Supplied information Block Start

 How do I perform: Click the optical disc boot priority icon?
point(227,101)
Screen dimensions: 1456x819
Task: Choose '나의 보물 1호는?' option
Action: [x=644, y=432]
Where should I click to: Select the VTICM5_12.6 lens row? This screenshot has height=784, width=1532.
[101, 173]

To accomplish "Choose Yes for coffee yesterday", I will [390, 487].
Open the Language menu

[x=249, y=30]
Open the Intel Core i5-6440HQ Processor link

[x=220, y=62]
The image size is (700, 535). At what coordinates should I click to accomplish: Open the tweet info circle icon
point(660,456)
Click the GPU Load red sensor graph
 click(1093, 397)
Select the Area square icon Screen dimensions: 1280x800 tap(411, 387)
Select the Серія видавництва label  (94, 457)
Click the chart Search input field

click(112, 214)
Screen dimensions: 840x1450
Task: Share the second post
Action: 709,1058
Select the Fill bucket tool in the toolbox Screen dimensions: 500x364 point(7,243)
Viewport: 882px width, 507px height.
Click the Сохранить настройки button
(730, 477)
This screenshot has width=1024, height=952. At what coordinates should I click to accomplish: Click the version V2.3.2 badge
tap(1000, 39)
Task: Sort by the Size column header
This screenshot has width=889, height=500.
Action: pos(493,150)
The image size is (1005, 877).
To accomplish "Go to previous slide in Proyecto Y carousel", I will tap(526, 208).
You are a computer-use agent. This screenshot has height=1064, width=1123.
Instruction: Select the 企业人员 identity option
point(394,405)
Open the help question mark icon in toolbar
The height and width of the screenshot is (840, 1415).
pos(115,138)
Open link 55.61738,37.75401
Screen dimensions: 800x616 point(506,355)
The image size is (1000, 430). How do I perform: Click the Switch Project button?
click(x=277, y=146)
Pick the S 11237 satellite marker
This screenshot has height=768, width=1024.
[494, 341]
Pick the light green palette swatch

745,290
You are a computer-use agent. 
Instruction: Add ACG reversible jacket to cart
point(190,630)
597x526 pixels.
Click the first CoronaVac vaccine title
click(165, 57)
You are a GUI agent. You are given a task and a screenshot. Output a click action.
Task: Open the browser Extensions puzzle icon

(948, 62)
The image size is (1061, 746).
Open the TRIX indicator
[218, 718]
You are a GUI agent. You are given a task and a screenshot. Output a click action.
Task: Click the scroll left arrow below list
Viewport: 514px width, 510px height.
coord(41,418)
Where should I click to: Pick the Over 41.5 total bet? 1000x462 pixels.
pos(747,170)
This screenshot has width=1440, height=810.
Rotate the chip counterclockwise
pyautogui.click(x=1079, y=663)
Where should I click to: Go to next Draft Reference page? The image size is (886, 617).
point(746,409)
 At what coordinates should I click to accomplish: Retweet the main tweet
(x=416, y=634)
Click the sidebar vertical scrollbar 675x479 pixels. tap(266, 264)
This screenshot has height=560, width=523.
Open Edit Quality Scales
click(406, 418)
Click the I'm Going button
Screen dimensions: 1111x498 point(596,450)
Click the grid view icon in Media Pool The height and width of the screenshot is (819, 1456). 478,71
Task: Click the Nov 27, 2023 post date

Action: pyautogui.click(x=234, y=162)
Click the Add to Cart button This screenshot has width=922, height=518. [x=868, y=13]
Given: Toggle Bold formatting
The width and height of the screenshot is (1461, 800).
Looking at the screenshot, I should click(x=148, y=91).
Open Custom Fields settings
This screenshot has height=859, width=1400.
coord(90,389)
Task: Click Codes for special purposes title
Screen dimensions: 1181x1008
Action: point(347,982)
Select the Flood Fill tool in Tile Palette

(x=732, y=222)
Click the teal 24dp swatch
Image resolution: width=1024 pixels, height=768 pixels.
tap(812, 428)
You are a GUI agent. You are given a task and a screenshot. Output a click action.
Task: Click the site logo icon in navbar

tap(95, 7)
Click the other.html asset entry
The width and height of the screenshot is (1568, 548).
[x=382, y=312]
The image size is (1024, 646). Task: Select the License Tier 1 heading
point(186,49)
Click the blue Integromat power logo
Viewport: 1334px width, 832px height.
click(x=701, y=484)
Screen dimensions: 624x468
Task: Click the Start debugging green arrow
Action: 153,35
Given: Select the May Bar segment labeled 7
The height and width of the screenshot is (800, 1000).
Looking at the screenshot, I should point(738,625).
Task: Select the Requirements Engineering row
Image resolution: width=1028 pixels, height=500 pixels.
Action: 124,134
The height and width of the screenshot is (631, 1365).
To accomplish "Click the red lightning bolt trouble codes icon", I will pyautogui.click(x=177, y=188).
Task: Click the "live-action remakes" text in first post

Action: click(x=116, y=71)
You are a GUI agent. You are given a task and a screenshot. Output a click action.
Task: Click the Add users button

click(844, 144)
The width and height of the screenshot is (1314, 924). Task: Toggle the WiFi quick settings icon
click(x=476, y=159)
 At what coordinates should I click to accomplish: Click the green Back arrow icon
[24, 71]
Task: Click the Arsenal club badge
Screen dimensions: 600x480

Supplied information Block End

Exercise brief: Without any alteration, repeat the entire listing.

Exercise solution:
 How do I perform: Click the optical disc boot priority icon?
point(227,101)
Screen dimensions: 1456x819
Task: Choose '나의 보물 1호는?' option
Action: [x=644, y=432]
Where should I click to: Select the VTICM5_12.6 lens row? This screenshot has height=784, width=1532.
[101, 173]

To accomplish "Choose Yes for coffee yesterday", I will [390, 487].
Open the Language menu

[x=249, y=30]
Open the Intel Core i5-6440HQ Processor link

[x=220, y=62]
The image size is (700, 535). At what coordinates should I click to accomplish: Open the tweet info circle icon
point(660,456)
Click the GPU Load red sensor graph
 click(1093, 397)
Select the Area square icon Screen dimensions: 1280x800 tap(411, 387)
Select the Серія видавництва label  (94, 457)
Click the chart Search input field

click(112, 214)
Screen dimensions: 840x1450
Task: Share the second post
Action: 709,1058
Select the Fill bucket tool in the toolbox Screen dimensions: 500x364 point(7,243)
Viewport: 882px width, 507px height.
Click the Сохранить настройки button
(730, 477)
This screenshot has width=1024, height=952. At what coordinates should I click to accomplish: Click the version V2.3.2 badge
tap(1000, 39)
Task: Sort by the Size column header
This screenshot has width=889, height=500.
Action: pos(493,150)
The image size is (1005, 877).
To accomplish "Go to previous slide in Proyecto Y carousel", I will tap(526, 208).
You are a computer-use agent. This screenshot has height=1064, width=1123.
Instruction: Select the 企业人员 identity option
point(394,405)
Open the help question mark icon in toolbar
The height and width of the screenshot is (840, 1415).
pos(115,138)
Open link 55.61738,37.75401
Screen dimensions: 800x616 point(506,355)
The image size is (1000, 430). How do I perform: Click the Switch Project button?
click(x=277, y=146)
Pick the S 11237 satellite marker
This screenshot has height=768, width=1024.
[494, 341]
Pick the light green palette swatch

745,290
You are a computer-use agent. 
Instruction: Add ACG reversible jacket to cart
point(190,630)
597x526 pixels.
Click the first CoronaVac vaccine title
click(165, 57)
You are a GUI agent. You are given a task and a screenshot. Output a click action.
Task: Open the browser Extensions puzzle icon

(948, 62)
The image size is (1061, 746).
Open the TRIX indicator
[218, 718]
You are a GUI agent. You are given a task and a screenshot. Output a click action.
Task: Click the scroll left arrow below list
Viewport: 514px width, 510px height.
coord(41,418)
Where should I click to: Pick the Over 41.5 total bet? 1000x462 pixels.
pos(747,170)
This screenshot has width=1440, height=810.
Rotate the chip counterclockwise
pyautogui.click(x=1079, y=663)
Where should I click to: Go to next Draft Reference page? The image size is (886, 617).
point(746,409)
 At what coordinates should I click to accomplish: Retweet the main tweet
(x=416, y=634)
Click the sidebar vertical scrollbar 675x479 pixels. tap(266, 264)
This screenshot has height=560, width=523.
Open Edit Quality Scales
click(406, 418)
Click the I'm Going button
Screen dimensions: 1111x498 point(596,450)
Click the grid view icon in Media Pool The height and width of the screenshot is (819, 1456). 478,71
Task: Click the Nov 27, 2023 post date

Action: pyautogui.click(x=234, y=162)
Click the Add to Cart button This screenshot has width=922, height=518. [x=868, y=13]
Given: Toggle Bold formatting
The width and height of the screenshot is (1461, 800).
Looking at the screenshot, I should click(x=148, y=91).
Open Custom Fields settings
This screenshot has height=859, width=1400.
coord(90,389)
Task: Click Codes for special purposes title
Screen dimensions: 1181x1008
Action: point(347,982)
Select the Flood Fill tool in Tile Palette

(x=732, y=222)
Click the teal 24dp swatch
Image resolution: width=1024 pixels, height=768 pixels.
tap(812, 428)
You are a GUI agent. You are given a task and a screenshot. Output a click action.
Task: Click the site logo icon in navbar

tap(95, 7)
Click the other.html asset entry
The width and height of the screenshot is (1568, 548).
[x=382, y=312]
The image size is (1024, 646). Task: Select the License Tier 1 heading
point(186,49)
Click the blue Integromat power logo
Viewport: 1334px width, 832px height.
click(x=701, y=484)
Screen dimensions: 624x468
Task: Click the Start debugging green arrow
Action: 153,35
Given: Select the May Bar segment labeled 7
The height and width of the screenshot is (800, 1000).
Looking at the screenshot, I should point(738,625).
Task: Select the Requirements Engineering row
Image resolution: width=1028 pixels, height=500 pixels.
Action: 124,134
The height and width of the screenshot is (631, 1365).
To accomplish "Click the red lightning bolt trouble codes icon", I will pyautogui.click(x=177, y=188).
Task: Click the "live-action remakes" text in first post

Action: click(x=116, y=71)
You are a GUI agent. You are given a task and a screenshot. Output a click action.
Task: Click the Add users button

click(844, 144)
The width and height of the screenshot is (1314, 924). Task: Toggle the WiFi quick settings icon
click(x=476, y=159)
 At what coordinates should I click to accomplish: Click the green Back arrow icon
[24, 71]
Task: Click the Arsenal club badge
Screen dimensions: 600x480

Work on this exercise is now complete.